» **Task instructions**
Render all of the items below as a numbered list with the blank lines dropped, and leave any picture out.

+--

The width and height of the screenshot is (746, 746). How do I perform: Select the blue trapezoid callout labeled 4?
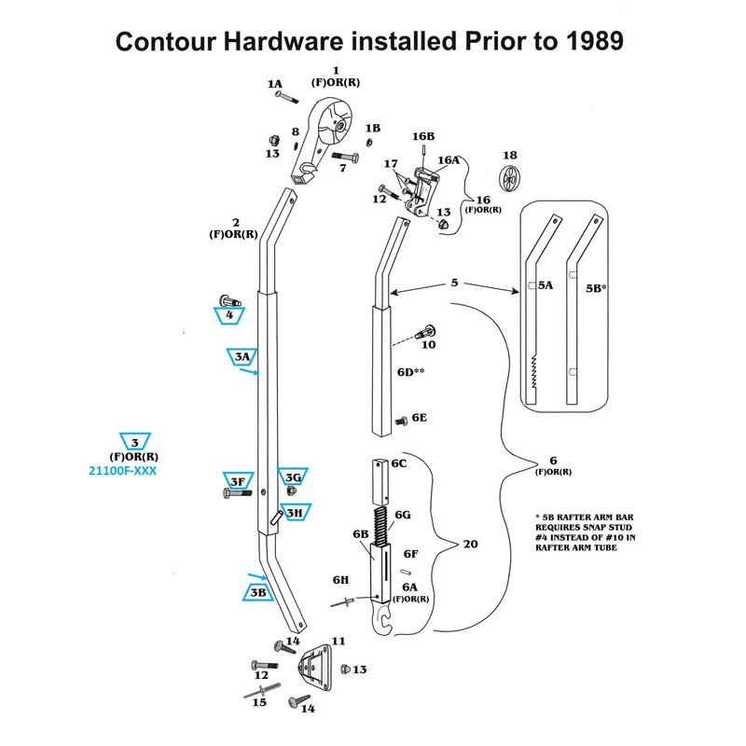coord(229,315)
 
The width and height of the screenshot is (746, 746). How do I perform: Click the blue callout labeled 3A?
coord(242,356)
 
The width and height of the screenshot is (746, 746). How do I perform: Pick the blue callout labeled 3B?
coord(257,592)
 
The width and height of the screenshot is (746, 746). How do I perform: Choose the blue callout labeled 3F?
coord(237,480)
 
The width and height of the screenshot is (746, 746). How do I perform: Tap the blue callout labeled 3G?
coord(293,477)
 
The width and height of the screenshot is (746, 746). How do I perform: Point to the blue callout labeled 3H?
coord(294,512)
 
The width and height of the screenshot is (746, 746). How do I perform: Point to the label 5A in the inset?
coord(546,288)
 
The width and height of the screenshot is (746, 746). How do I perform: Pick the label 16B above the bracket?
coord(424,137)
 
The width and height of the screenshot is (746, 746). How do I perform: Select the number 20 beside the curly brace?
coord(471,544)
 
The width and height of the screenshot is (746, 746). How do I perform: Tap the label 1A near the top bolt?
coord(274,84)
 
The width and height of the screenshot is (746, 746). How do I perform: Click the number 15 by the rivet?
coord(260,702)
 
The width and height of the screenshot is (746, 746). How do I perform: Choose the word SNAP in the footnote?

+--

» **Finished answer**
1. The width and height of the screenshot is (746, 746). How do I perform: Select the blue trapezoid callout labeled 4?
2. coord(229,315)
3. The width and height of the screenshot is (746, 746). How do I perform: Click the blue callout labeled 3A?
4. coord(242,356)
5. The width and height of the screenshot is (746, 746). How do I perform: Pick the blue callout labeled 3B?
6. coord(257,592)
7. The width and height of the screenshot is (746, 746). How do I perform: Choose the blue callout labeled 3F?
8. coord(237,480)
9. The width and height of the screenshot is (746, 746). How do I perform: Tap the blue callout labeled 3G?
10. coord(293,477)
11. The width and height of the screenshot is (746, 746). How do I perform: Point to the blue callout labeled 3H?
12. coord(294,512)
13. The width and height of the screenshot is (746, 746). How do I perform: Point to the label 5A in the inset?
14. coord(546,288)
15. The width and height of the screenshot is (746, 746). How do I perform: Pick the label 16B above the bracket?
16. coord(424,137)
17. The width and height of the screenshot is (746, 746). How do I perform: Select the number 20 beside the curly brace?
18. coord(471,544)
19. The width and height of the screenshot is (746, 746). How do I perform: Tap the label 1A near the top bolt?
20. coord(274,84)
21. The width and height of the screenshot is (746, 746). How do I perform: Click the number 15 by the rivet?
22. coord(260,702)
23. The width and height of the screenshot is (746, 746). How do I perform: Choose the word SNAP in the footnote?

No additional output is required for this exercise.